Las consecuencias de todo ello las padecemos en el día a día. En realidad, al preguntarme por la objetividad del libro, querían saber si este iba a encajar con su forma de mirar el mundo y, de paso, saber cuáles eran mis posiciones actuales. Cualquiera sabe, a estas alturas, que es más fácil buscar responsabilidades pasadas que presentes. Como subraya el conocido dicho francés, «le mort saisit le vif». En román paladino, que los muertos se apoderan de los vivos porque deseamos que nos transmitan las virtudes de aquellos a los que reconocemos como propios, y las faltas de esos otros que identificamos como el linaje de nuestros adversarios. Extraña forma cuasi chamánica de leer, a medio camino entre la afirmación y el resentimiento, en las sombras que nos ha dejado el ayer. 

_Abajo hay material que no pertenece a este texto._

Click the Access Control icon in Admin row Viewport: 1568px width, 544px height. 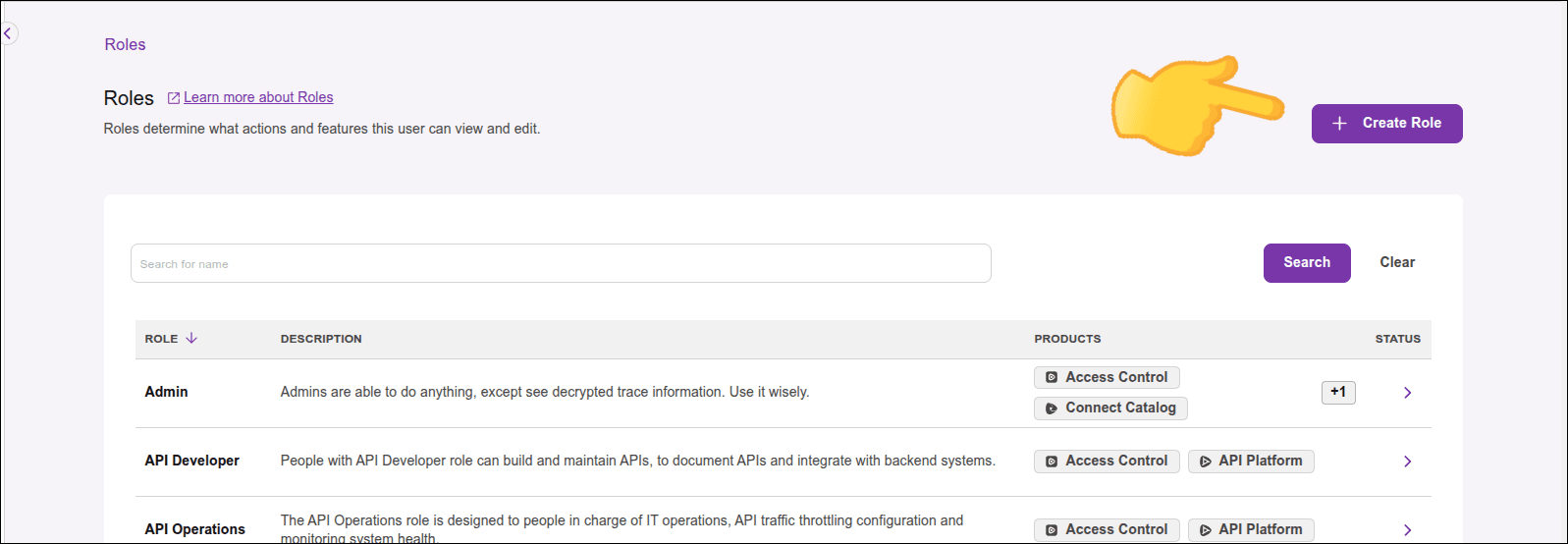coord(1052,377)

Creo que los historiadores debemos participar en el debate público, pero nunca como esos quiméricos jueces del pasado. Por mucho que nos lo exijan y disfrutemos de la atención prestada. Siempre he entendido que mi labor como historiador tendría que favorecer marcos sociales y políticos que refuercen nuestras instituciones demoliberales. Porque sí que entiendo que la historia es una disciplina moral. No porque pueda establecer lo que está bien o mal, sino porque a la hora de elegir cualquier decisión moral puede ayudarnos a comprender nuestras vidas y las de otros en términos históricos. Porque, como decía Hans Georg Gadamer contra la interpretación habitual, “en realidad no es la historia la que nos pertenece, sino que somos nosotros los que pertenecemos a ella”. Y lo mismo podríamos señalar del presente o del futuro. Huyan de todos aquellos que quieran pintar siempre con blancos y negros. Ya sabemos que son los mismos que terminan por utilizar tonos inmaculados cuando se refieren a según qué oscuridades.